All patients had CAC. Mild (score 11–100), moderate (101–399), and severe CAC (400 or more) were present in 1, 11, and 8 patients, respectively. Mean serum calcium levels decreased from 2.44 mmol/L before PTX to 2.15 mmol/L at 1 year post-procedure, a team led by Lide Lun, MD, reported in the Asian Journal of Surgery. Mean serum phosphorus levels decreased from 2.50 to 1.67 mmol/L. Mean serum calcium-phosphorus product decreased from 73.30 to 43.31. Mean intact PTH decreased from 1708.72 ng/L to 110.11 ng/L.

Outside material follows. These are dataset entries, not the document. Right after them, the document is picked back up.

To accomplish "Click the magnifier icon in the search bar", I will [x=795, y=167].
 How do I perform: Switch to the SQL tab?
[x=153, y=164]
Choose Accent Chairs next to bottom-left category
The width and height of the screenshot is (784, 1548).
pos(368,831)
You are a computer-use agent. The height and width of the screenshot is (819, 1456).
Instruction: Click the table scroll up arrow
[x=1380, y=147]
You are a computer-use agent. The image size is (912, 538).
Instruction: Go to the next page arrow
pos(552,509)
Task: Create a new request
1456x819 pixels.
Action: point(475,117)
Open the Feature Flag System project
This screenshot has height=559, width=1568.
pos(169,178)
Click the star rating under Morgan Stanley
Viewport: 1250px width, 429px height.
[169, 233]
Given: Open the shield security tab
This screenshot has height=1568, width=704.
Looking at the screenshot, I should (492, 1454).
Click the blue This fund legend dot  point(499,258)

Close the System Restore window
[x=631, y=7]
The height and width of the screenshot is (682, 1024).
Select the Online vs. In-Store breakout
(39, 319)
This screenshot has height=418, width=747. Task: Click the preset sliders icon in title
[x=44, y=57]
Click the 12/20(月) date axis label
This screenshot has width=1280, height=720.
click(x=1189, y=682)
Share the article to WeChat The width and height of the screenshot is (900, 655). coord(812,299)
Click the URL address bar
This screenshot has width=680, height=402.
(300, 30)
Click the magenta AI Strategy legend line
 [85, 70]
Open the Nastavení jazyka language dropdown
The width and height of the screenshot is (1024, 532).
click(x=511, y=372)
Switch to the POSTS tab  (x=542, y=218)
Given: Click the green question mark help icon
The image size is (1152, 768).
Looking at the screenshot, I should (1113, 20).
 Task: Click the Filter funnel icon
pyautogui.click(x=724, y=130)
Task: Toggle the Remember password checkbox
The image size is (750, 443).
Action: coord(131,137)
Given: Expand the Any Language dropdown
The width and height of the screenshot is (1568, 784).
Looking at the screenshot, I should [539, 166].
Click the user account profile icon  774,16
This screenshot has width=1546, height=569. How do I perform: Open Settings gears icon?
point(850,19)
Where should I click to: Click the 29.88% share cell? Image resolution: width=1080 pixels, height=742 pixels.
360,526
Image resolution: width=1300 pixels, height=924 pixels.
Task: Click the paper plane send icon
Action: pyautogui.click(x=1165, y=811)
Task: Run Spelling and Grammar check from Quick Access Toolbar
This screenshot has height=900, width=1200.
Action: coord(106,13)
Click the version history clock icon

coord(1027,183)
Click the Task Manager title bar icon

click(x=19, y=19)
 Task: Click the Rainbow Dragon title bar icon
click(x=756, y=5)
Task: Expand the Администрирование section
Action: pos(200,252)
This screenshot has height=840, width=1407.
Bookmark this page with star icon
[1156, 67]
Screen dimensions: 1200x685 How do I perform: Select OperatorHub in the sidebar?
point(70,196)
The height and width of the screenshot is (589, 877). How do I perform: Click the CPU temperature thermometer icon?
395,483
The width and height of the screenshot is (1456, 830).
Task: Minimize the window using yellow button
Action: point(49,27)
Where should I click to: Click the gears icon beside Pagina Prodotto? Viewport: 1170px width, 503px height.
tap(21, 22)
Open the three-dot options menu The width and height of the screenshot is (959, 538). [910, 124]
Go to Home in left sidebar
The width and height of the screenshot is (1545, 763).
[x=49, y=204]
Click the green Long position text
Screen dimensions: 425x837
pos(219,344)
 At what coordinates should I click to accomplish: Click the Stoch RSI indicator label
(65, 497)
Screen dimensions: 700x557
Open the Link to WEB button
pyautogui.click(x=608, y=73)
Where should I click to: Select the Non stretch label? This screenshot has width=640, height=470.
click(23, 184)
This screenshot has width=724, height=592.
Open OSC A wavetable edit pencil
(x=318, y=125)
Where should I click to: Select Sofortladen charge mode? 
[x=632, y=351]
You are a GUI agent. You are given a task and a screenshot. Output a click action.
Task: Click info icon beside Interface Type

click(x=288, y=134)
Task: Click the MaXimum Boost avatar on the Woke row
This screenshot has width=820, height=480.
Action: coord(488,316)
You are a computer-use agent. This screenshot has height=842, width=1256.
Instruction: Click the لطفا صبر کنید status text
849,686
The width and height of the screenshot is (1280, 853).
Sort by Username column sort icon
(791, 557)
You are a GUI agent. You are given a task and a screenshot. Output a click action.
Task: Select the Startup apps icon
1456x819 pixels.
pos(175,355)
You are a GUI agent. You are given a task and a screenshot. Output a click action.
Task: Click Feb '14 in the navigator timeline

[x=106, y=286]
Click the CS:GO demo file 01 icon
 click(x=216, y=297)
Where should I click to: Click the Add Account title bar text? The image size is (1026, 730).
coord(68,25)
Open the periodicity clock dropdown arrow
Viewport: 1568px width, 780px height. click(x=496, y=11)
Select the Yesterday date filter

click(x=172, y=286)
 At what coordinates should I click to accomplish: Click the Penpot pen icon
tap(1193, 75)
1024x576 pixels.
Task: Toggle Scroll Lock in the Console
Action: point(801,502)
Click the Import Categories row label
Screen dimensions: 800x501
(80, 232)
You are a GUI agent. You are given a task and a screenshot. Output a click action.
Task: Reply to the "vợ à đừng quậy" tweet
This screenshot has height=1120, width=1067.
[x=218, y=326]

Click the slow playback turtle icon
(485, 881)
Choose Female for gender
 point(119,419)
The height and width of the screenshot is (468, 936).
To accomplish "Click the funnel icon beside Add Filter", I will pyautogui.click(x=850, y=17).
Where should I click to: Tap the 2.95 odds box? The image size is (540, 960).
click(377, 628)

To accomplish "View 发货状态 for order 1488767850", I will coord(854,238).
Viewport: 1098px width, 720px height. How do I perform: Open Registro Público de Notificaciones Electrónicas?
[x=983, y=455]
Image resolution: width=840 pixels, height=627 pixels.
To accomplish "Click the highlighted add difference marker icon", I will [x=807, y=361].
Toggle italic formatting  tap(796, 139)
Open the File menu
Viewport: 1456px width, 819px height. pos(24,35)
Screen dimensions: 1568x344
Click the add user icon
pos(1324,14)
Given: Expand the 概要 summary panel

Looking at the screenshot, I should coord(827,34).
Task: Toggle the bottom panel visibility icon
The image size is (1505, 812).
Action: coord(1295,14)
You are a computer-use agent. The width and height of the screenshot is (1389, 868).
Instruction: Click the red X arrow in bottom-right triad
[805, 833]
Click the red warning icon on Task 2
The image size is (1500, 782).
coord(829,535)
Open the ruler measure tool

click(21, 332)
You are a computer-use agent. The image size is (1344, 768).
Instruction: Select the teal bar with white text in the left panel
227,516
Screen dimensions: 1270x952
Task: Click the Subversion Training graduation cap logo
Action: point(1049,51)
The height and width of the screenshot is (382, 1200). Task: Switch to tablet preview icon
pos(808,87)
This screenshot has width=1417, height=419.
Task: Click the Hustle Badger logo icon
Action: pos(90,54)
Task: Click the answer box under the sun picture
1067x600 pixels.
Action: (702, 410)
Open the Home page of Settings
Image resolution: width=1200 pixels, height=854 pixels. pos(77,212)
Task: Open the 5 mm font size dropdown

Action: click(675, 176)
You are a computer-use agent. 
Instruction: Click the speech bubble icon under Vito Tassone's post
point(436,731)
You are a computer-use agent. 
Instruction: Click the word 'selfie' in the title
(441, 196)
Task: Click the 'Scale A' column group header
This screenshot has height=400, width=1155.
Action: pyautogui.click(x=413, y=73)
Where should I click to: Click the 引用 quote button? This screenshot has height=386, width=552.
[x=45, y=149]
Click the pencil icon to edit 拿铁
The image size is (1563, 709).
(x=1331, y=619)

The mean CAC score dropped from 1064.85 before PTX to 403.70 after PTX. The mean brachial-ankle pulse wave velocity decreased from 1577.27 (left) and 1557.83 (right) before PTX to 1160.03 and 1111.23 after PTX, respectively.
Gao Z, Li X, Miao J, Lun L. Impacts of parathyroidectomy on calcium and phosphorus metabolism disorder, arterial calcification and arterial stiffness in haemodialysis patients. Asian J Surg. 2018; published online ahead of print.